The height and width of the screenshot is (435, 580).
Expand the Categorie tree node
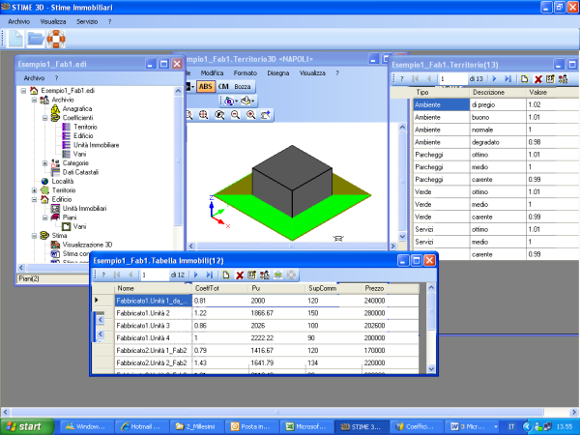[x=44, y=162]
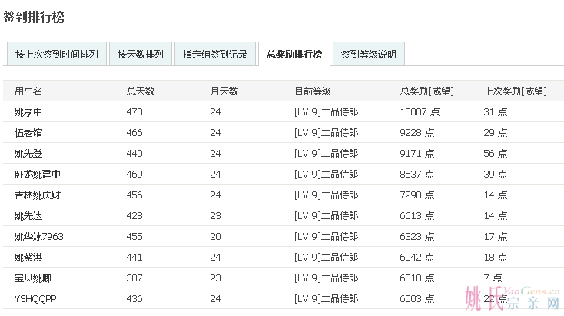Click the 总天数 column header

(141, 91)
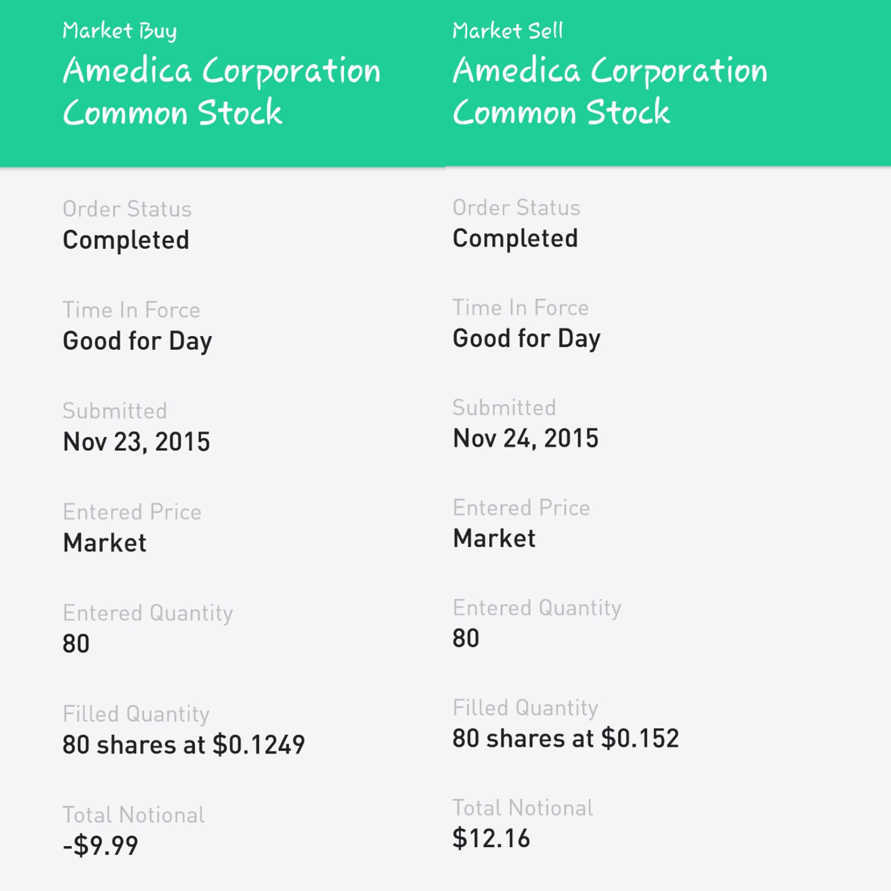Click Completed status in the buy order

point(126,240)
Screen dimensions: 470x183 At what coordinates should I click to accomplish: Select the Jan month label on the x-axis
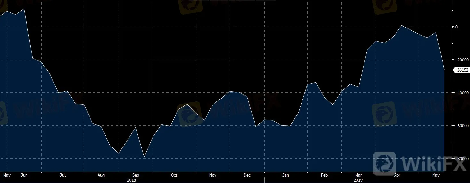(286, 175)
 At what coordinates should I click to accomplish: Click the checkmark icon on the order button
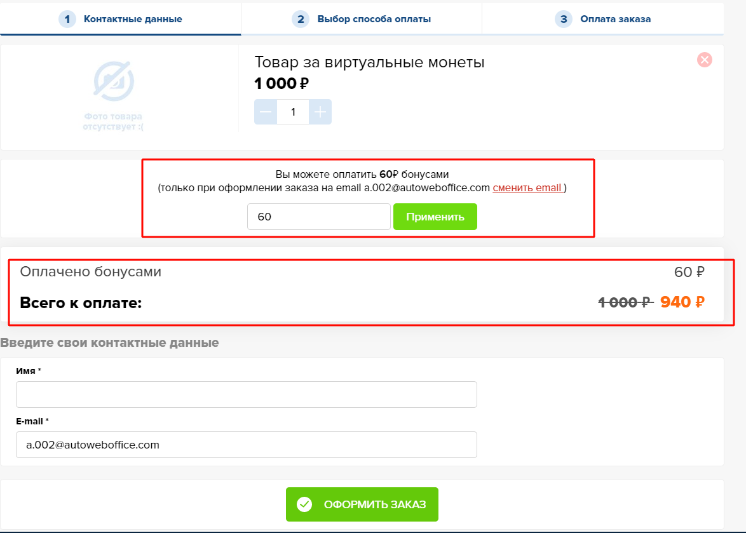pos(304,504)
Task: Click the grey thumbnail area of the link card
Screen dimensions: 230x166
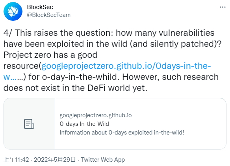Action: (29, 124)
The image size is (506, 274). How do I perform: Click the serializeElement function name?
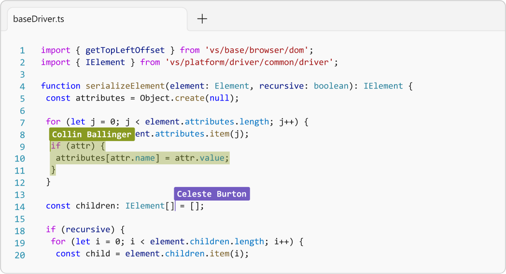click(125, 86)
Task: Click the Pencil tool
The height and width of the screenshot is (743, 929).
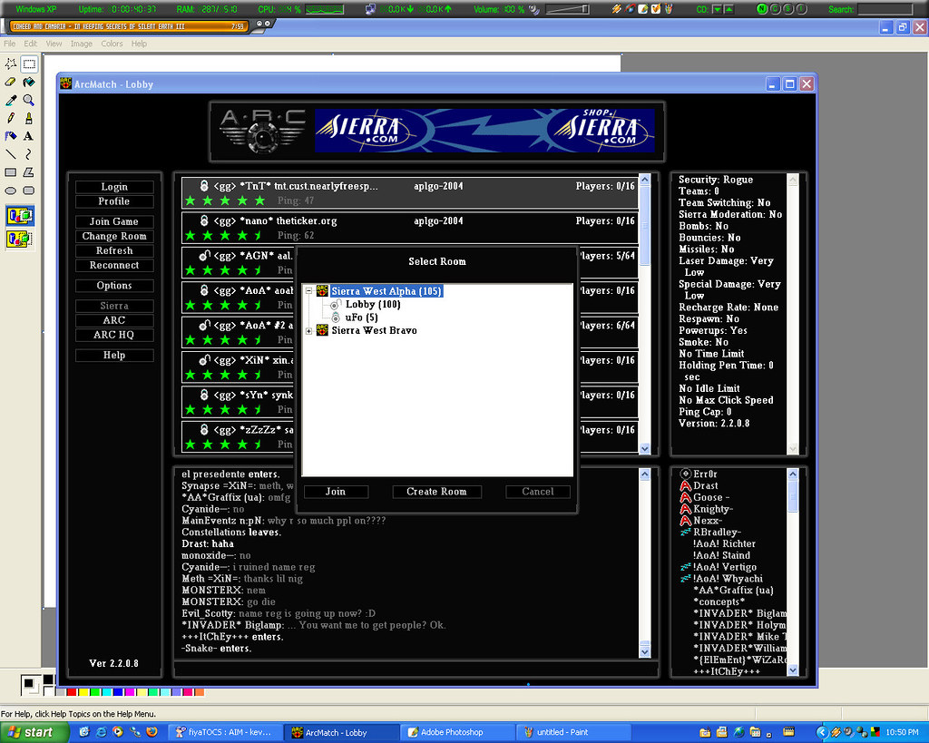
——
# Work to be completed:
Print out the whole listing word for word. Leave the pictures out.

# Task solution:
The height and width of the screenshot is (435, 580).
Expand the Categorie tree node
[x=44, y=162]
Click the 总天数 column header

(141, 91)
Click Completed status in the buy order

point(126,240)
Screen dimensions: 470x183 At what coordinates should I click to accomplish: Select the Jan month label on the x-axis
(286, 175)
 At what coordinates should I click to accomplish: Click the checkmark icon on the order button
pos(304,504)
Task: Click the grey thumbnail area of the link card
Screen dimensions: 230x166
Action: (29, 124)
The image size is (506, 274). How do I perform: Click the serializeElement function name?
click(125, 86)
Task: Click the Pencil tool
The height and width of the screenshot is (743, 929).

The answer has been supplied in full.